Otro expediente comprometido es el denominado caso La Reina, relacionado con una investigación por presunto lavado de activos contra los hermanos Dieb y vinculado con la exreina de Guayaquil, Nabila Dieb. La audiencia fue suspendida el 9 de septiembre debido a la misma incertidumbre generada por la eliminación de la unidad especializada.
En este caso, la Fiscalía manifestó ante el juez que no existe una disposición suficientemente clara sobre cómo proceder. Para evitar que futuras actuaciones puedan ser cuestionadas y eventualmente generen nulidades, la diligencia fue diferida.
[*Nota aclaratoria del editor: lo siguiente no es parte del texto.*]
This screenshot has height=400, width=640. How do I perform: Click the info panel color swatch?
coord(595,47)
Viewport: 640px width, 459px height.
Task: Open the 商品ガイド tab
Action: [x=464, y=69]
La situación también genera preocupación entre otros jueces que pertenecían a estas unidades. Algunos reconocieron que no tienen claridad sobre si pueden continuar interviniendo en las causas asignadas previamente, debido a que los juzgados especializados fueron suprimidos y, hasta el momento, los expedientes tampoco han sido resorteados.
La expectativa está puesta ahora en el Consejo de la Judicatura, que deberá emitir una directriz aclaratoria o adoptar una nueva resolución para definir el futuro de estos procesos. Mientras eso no ocurra, existe el riesgo de que continúen suspendiéndose audiencias y diligencias judiciales en causas relacionadas con delincuencia organizada y lavado de activos.
La incertidumbre no implica, por sí misma, que los procesos hayan sido archivados o que los procesados hayan quedado libres de responsabilidad. El principal problema actualmente es determinar qué jueces tienen competencia para continuar con las causas y bajo qué procedimiento.